⛳️ What you’ll learn after reading this article:
- Four stages of card payments
- Unique aspects of Korean card payments, such as two-track and capture
- Detailed walkthrough of the card payment flow
Card payments in Korea consist of the four stages defined below.
|Card company authenticates the identity of the card owner, and then informs the merchant whether the card is valid and has sufficient funds.
|Card company approves the authenticated payment request. The card's limit is debited, but money is not yet transferred out of the customer's account.
|Authorized payment data is submitted to card companies, asking them to pay cash for what the customer bought on credit. Payments can be captured up to a month after they have been made.
|Toss Payments transfers the cash received from card companies to the merchants after deducting PG service fees.
Understand three essential concepts of Korean card payments.
In Korea, authentication and authorization are two separate steps, or two track. This process differs from most global payment systems, where authentication and authorization are completed in a single step, or single track.
Although the single track seems more convenient, it actually requires additional steps to ensure data consistency. First, it requires webhook integration because it's impossible to know when the customer will complete the payment otherwise.

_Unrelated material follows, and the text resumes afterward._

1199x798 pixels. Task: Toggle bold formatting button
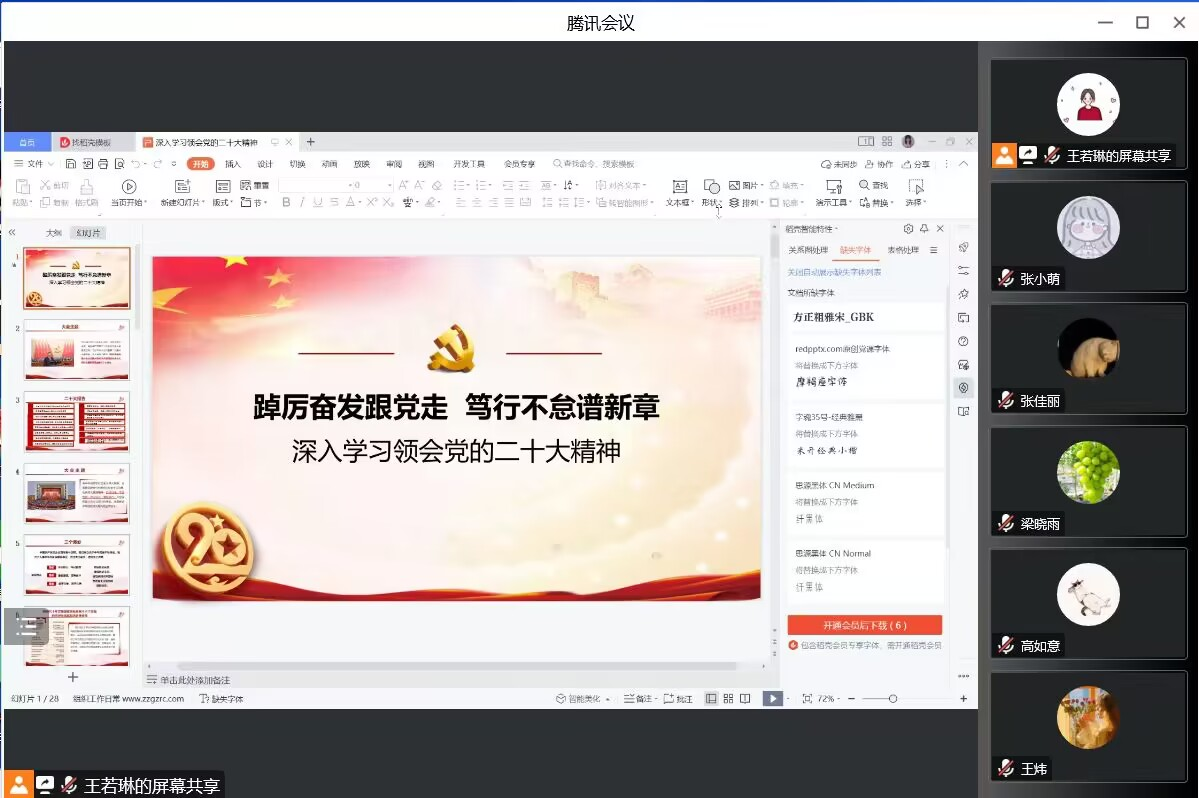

However, webhooks can be problematic if your server is overloaded or in certain scenarios when webhooks are not sent. For instance, if the customer closes the payment window, Toss Payments does not send a webhook. The data in your server may have the payment as pending, while it is actually canceled.
Two track guarantees data consistency and reduces your workload. By separating authentication and authorization, data incosistency due to external factors is minimized. Furthermore, since the authentication result contains the data needed for authorization, there is little extra work for you to do in two-track.
Capture is submitting approved payment data to the card company. You're asking the card company to pay you for the goods or services that the customer paid for with credit. The payment data includes the card number, payment amount, authorization number, and installment period.
By default, Toss Payments automatically captures authorized payments every day at midnight. You may also choose sign up for manual capture. If the capture is not processed, the payment status stays approved which means the card has been debited but the money has not been transferred.
The "Card Company App" method is paying directly from an app, where you register an AppCard (an online version of your card). An AppCard can be used in place of a physical card for online and offline transactions.
To use an AppCard, you must install the credit/debit card app and register your card. If you're already using the card company's app, you can skip registering your card, but you must still verify your identity and set up a password.
At checkout, select your credit card and choose app payment. The app will open, and you can pay with your AppCard.
To help your understanding, watch this YouTube video of the Lotte Card app.
The Toss Payment process consists of three steps: Request, Authentication, and Authorization(Approval). This document does not cover what happens after the payment (capture, settlement).
First, the customer selects a card and inputs their payment information to request a payment. If the payment information is authenticated by the card company, you must authorize the payment to complete the purchase.
From the PG's point of view, the payment request is when the customer submits card information. A payment request is made when the customer selects a card and opens a credit card window.
After the request, the card company authenticates the payment information. If the authentication is successful, authorize the payment. Let's take a closer look at each step.
When the customer wants to checkout, collect the customer's order information (product, amount, etc.) and use it as parameters to open the payment window. When the customer selects a payment method and clicks 'Next', the payment has been requested.
Now, the customer inputs their card information and the card company authenticates the requested payment. The card company verifies the customer's card information to validate the transaction against fraud and abuse. Authentication requires the card number, expiration date, CVC, and a one-time password (OTP) issued by the card company. With an AppCard, there's no need to manually input the card information.
The customer can choose how to input their card information in a window like below.
After successful authentication, Toss Payments redirects the client to the success URL that was set when the payment was requested. The query parameters of the success URL are used to authorize the payment in the final step.
From the customer's perspective, the payment looks finished. However, the payment has only been requested and authenticated. To complete the payment, make sure you authorize it.
Authorize the authenticated payment. Only after authorization will the card company charge the customer. Make sure you authorize the payment and then provide the customer with the goods or services they purchased.
Authorize the payment by making a Payment Authorization API request. Use the data given in the query parameters of the success URL as the API request body. If the authorization is successful, the payment is complete. Check the successful response for details on the payment.